- _Exercise objective_:
Reproduce each of the items below word for word, omitting the pictures from your answer.

--- BEGIN ---

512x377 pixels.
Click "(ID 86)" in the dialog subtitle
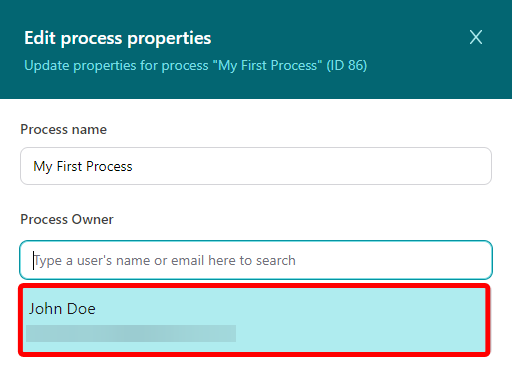[x=347, y=66]
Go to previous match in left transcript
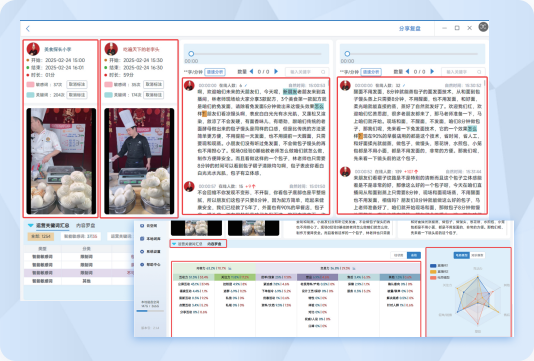 coord(251,72)
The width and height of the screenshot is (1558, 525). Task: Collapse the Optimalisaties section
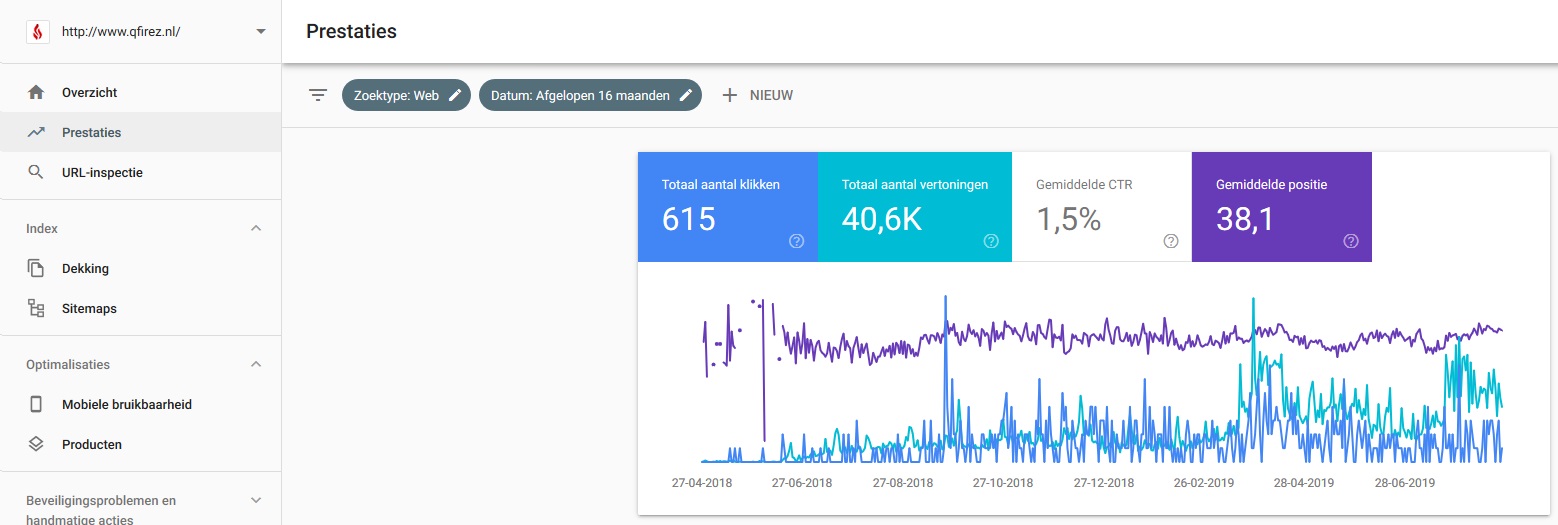click(256, 364)
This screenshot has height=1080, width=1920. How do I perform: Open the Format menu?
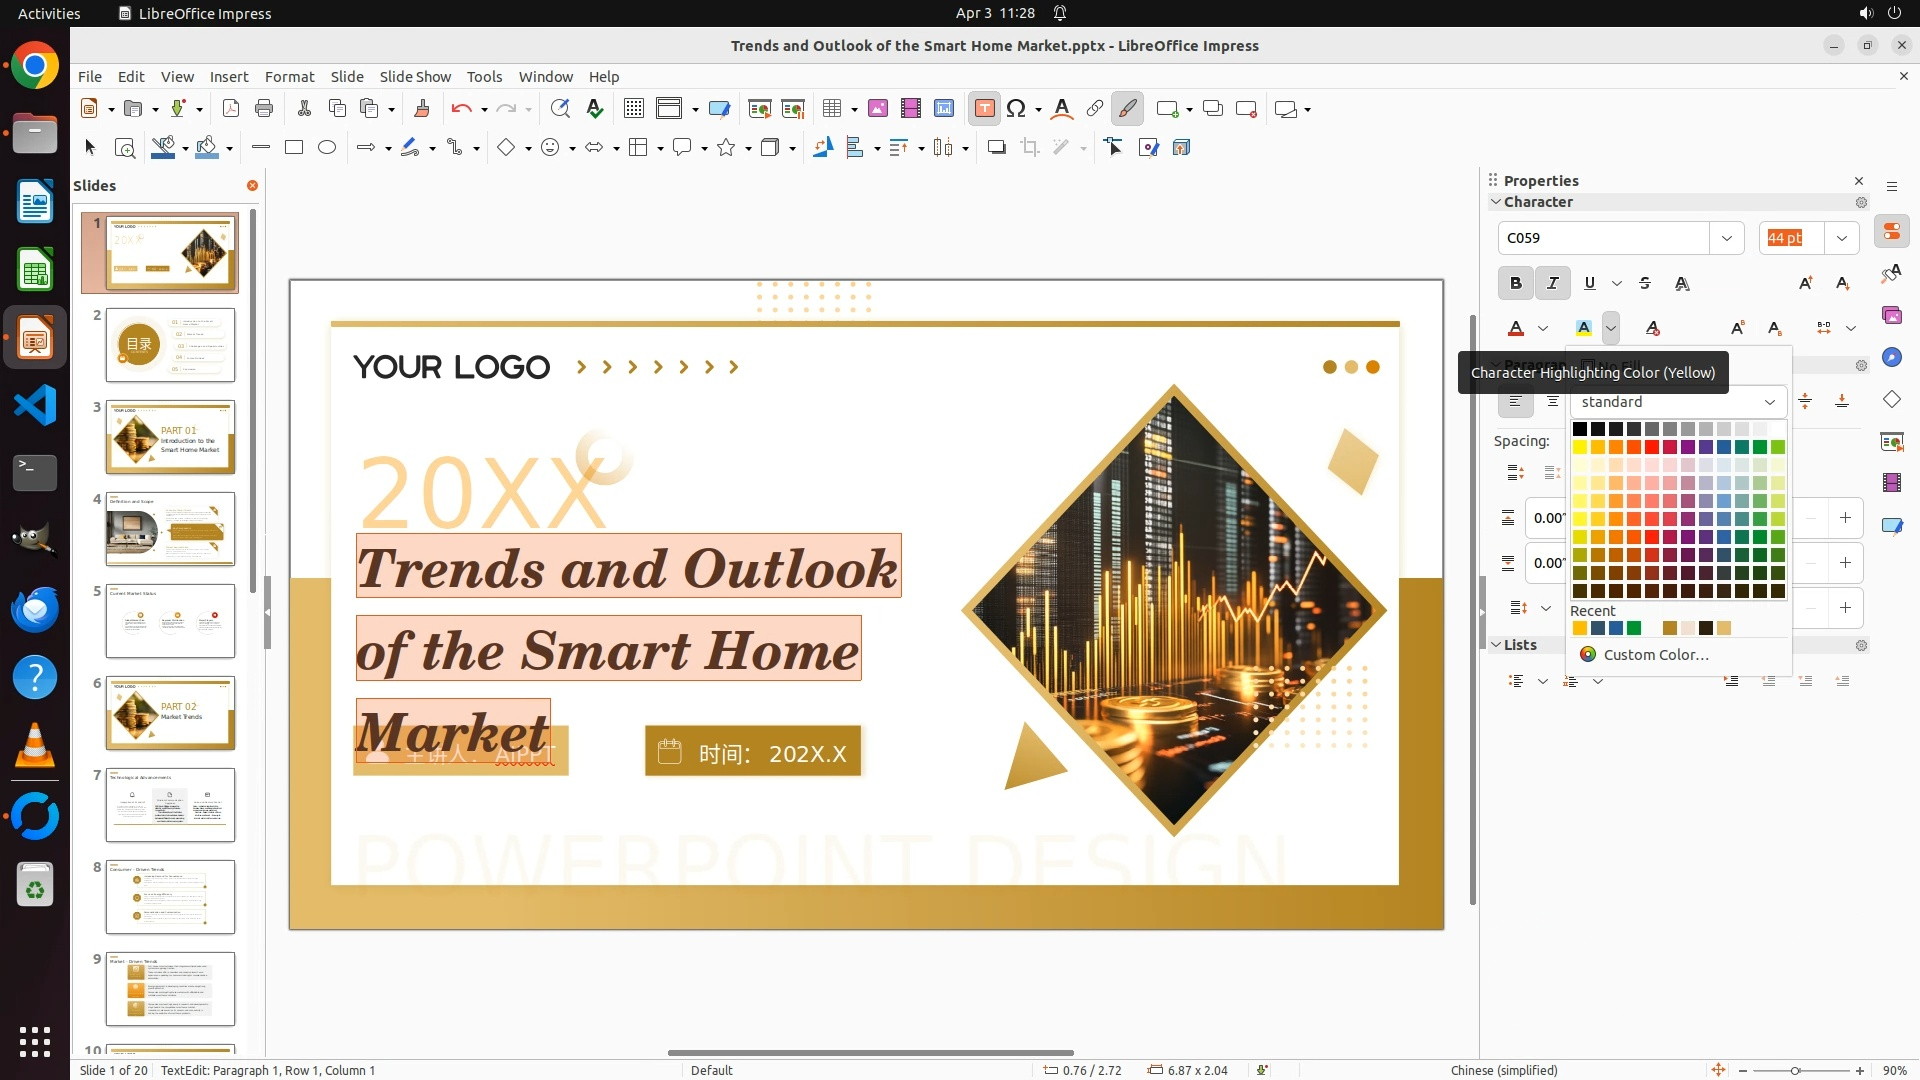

--- END ---

- _Right answer_:
512x377 pixels.
Click "(ID 86)" in the dialog subtitle
[x=347, y=66]
Go to previous match in left transcript
 coord(251,72)
The width and height of the screenshot is (1558, 525). Task: Collapse the Optimalisaties section
click(256, 364)
This screenshot has height=1080, width=1920. How do I perform: Open the Format menu?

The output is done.